== Gegebener Text ==
○ ○ ○

Günstige Startpreise

Vielfalt und Breite eines Auktionsan­ge­botes schließen nicht aus, dass be­stimmte Themen intensiver bearbeitet und in Sonderkatalogen gewürdigt wer­den: Für die nächste Versteigerung (19.-23. Februar 2024) wird es drei Son­der­kataloge geben: „Germania“, „Deut­sche Besetzungen in Frankreich: Dün­kirchen und St. Lorient“ und „Privat­post des Deutschen Reiches“. Zwei dieser drei Sonderkataloge sind sogenannte Name Sales, das heißt, hier wird das Werk eines einzelnen Sammlers gewürdigt. Die Germania-Samm­lung von Gerd West­kämper mit 146 Lo­sen beschränkt sich nicht nur auf die Germania-Marken des Deut­schen Reiches. Insbe­sondere die Sammler der deutschen Kolo­nien und Auslands­postämter sowie der deutschen Besetzun­gen im Ersten Weltkrieg werden hier fündig: ein Friedensdruck der 5 RM, 26:17 Zähnungslöcher, mit Überdruck „2½ Dollar/China“, traumhaft schön auf Briefstück in TSINANFU entwertet, oder eine 3 RM mit Auf­druck „Marokko 2 Pes 75 Cts“ in der seltensten Farb­tönung Dunkelzinn­ober­rot sind genauso im Angebot wie z. B. ein ungebrauchtes Exemplar der 5 M Reichs­gründungsfeier auf Papier ohne Was­serzeichen mit 25:16 Zähnungs­löchern – „die legendäre 81 B b“, von der nur fünf Exemplare bekannt sind. Und vermutlich können nur absolute Spezia­listen die Bedeutung einer tadellos postfrischen, nicht ausgegebenen 80 (Pf) mit Aufdruck „Memelgebiet“ wirklich beurteilen. Die Seltenheit vieler Marken – etliches ist nur einmal oder in wenigen Stücken bekannt – spiegelt sich nicht in den Startpreisen wider, denn vieles ist sehr günstig ausgerufen.

○ ○ ○

Gib den obigen Text über die Sonderkataloge der Briefmarkenauktion vollständig und wortgetreu aus.

== Datenteil ==
○ ○ ○

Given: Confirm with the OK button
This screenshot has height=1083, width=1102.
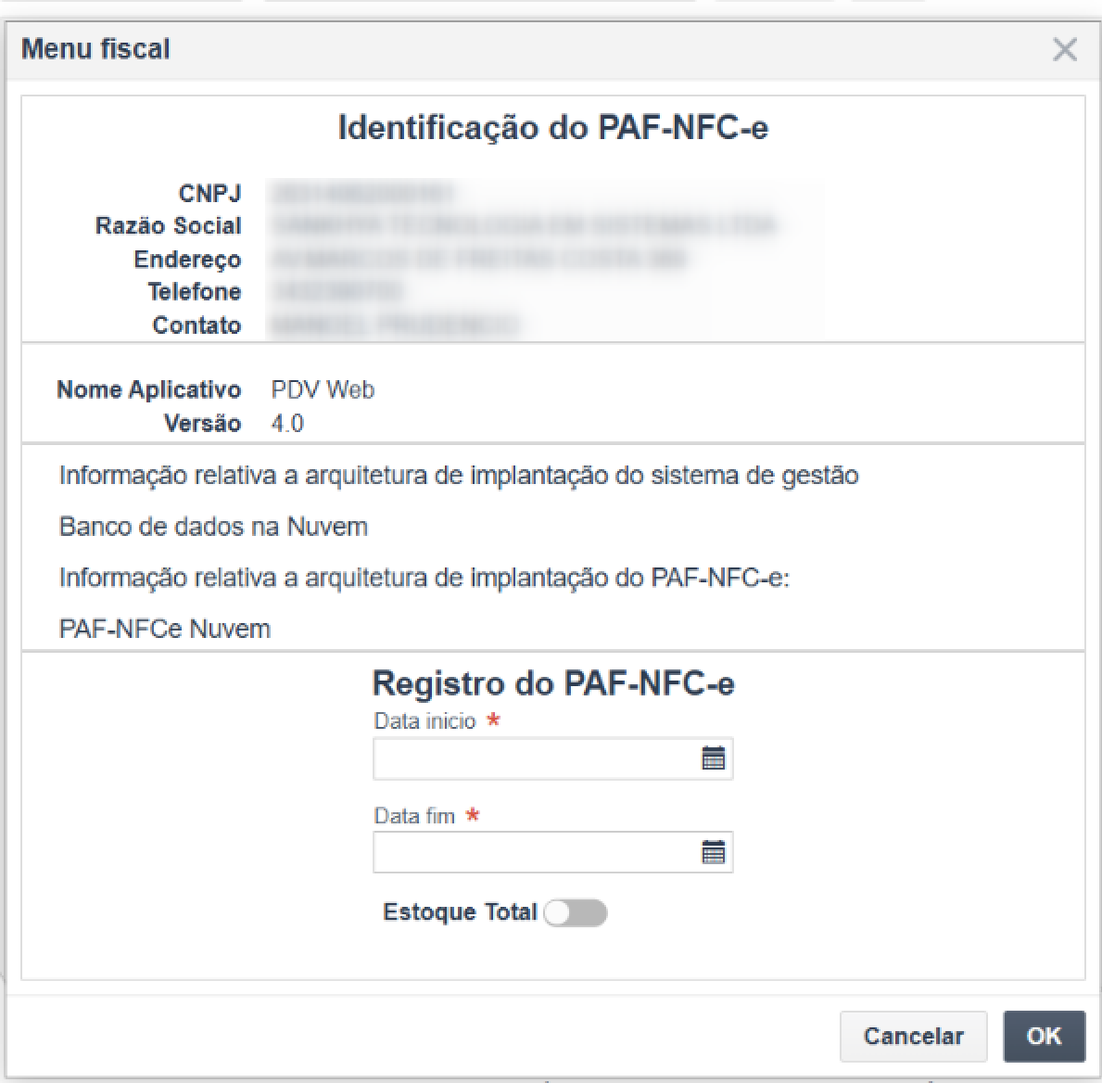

○ ○ ○

== Ergebnis ==
Günstige Startpreise

Vielfalt und Breite eines Auktionsan­ge­botes schließen nicht aus, dass be­stimmte Themen intensiver bearbeitet und in Sonderkatalogen gewürdigt wer­den: Für die nächste Versteigerung (19.-23. Februar 2024) wird es drei Son­der­kataloge geben: „Germania“, „Deut­sche Besetzungen in Frankreich: Dün­kirchen und St. Lorient“ und „Privat­post des Deutschen Reiches“. Zwei dieser drei Sonderkataloge sind sogenannte Name Sales, das heißt, hier wird das Werk eines einzelnen Sammlers gewürdigt. Die Germania-Samm­lung von Gerd West­kämper mit 146 Lo­sen beschränkt sich nicht nur auf die Germania-Marken des Deut­schen Reiches. Insbe­sondere die Sammler der deutschen Kolo­nien und Auslands­postämter sowie der deutschen Besetzun­gen im Ersten Weltkrieg werden hier fündig: ein Friedensdruck der 5 RM, 26:17 Zähnungslöcher, mit Überdruck „2½ Dollar/China“, traumhaft schön auf Briefstück in TSINANFU entwertet, oder eine 3 RM mit Auf­druck „Marokko 2 Pes 75 Cts“ in der seltensten Farb­tönung Dunkelzinn­ober­rot sind genauso im Angebot wie z. B. ein ungebrauchtes Exemplar der 5 M Reichs­gründungsfeier auf Papier ohne Was­serzeichen mit 25:16 Zähnungs­löchern – „die legendäre 81 B b“, von der nur fünf Exemplare bekannt sind. Und vermutlich können nur absolute Spezia­listen die Bedeutung einer tadellos postfrischen, nicht ausgegebenen 80 (Pf) mit Aufdruck „Memelgebiet“ wirklich beurteilen. Die Seltenheit vieler Marken – etliches ist nur einmal oder in wenigen Stücken bekannt – spiegelt sich nicht in den Startpreisen wider, denn vieles ist sehr günstig ausgerufen.